Family Ties Works Into Franchise


Juggling tasks: Junior Brenda Herdandez, an employee at La Tolteca, waits tables at the Jefferson City location. She said her favorite part of working there is spending time with her family.

Christina Holt

Junior Brenda Hernandez’s family owns a chain restaurant, La Tolteca. With locations set up in Jefferson City, Lebanon, and as of this year, Boonville, their family business is booming.
Despite fewer than one third of family businesses surviving the transition from first to second generation ownership, Brenda hopes to not be on the majority side of that statistic.
“Working in a family business is tough. Everyone wants to do what they think is right, which leads to arguments and drama,” Hernandez said. “Many times you’ll have a family member do something wrong or something that my dad doesn’t like and he’ll try to tell them that they need to fix whatever they did wrong.

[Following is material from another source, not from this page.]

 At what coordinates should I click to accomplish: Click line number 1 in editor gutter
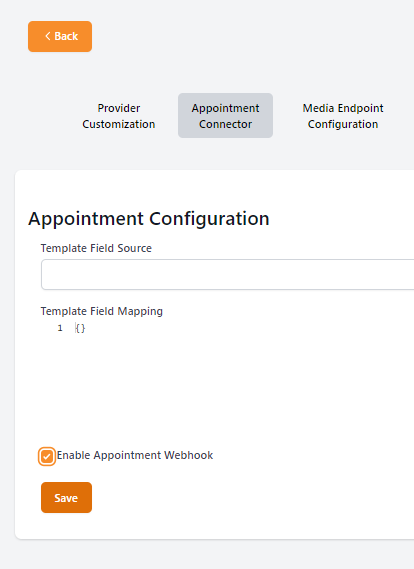click(x=60, y=328)
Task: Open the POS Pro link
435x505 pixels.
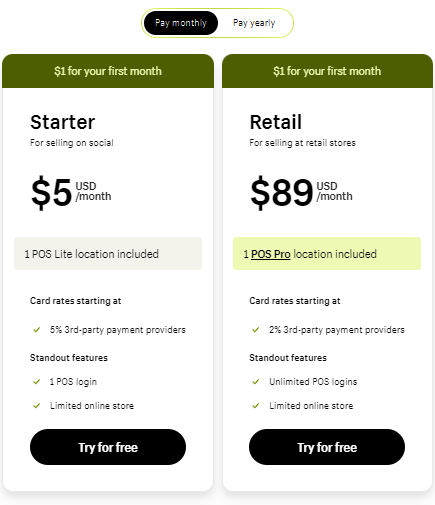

The family member would get mad and leave.”
Disagreements occurring in family businesses are not uncommon. According to the Family Business Alliance, 36 percent of family businesses said their family quarreled about the performance of family members employed within the firm.
“Drama is big when working with family. There’s not a day that goes by that drama doesn’t exist,” Hernandez said. “Half of my family doesn’t even talk to each other because of family business and drama.”
Although there are many negative aspects to working in a family business, there are attributable benefits. Research even shows that family businesses help society by promoting economic stability for the community.
According to A. Bakr Ibrahim and Willard Ellis’s book, “Family Businesses as an Economic Phenomenon,” approximately 90 percent of the businesses in the United States are family-owned and controlled.
“The benefits [of owning a family business] are that you can be your own boss and get paid well,” Hernandez said. “If you need time off, you can take it and you don’t have to ask anybody. You make the rules.”
Freshman Alyvia Swearingen’s family owns the Bonkers Buttonwood Dr. location. She goes from school to Bonkers for work every day.
“It’s my first job, so it’s really convenient. It’s really nice because I’m always surrounded by my family and friends to guide me through [it.] It’s always a fun time,” Swearingen said. “My dad guides me through what getting paid is like and getting scheduled, but also joking around and trying to scare each other at work.”
The identity of each family member is defined by his/her relationship (or lack thereof) with the family business.
Family issues, thus, place restraints on the businesses.
“I think our businesses are very successful, though there are some days that are slow,” Hernandez said. “No one comes in, but that’s every business due to the weather [or] any activities going on in the city.”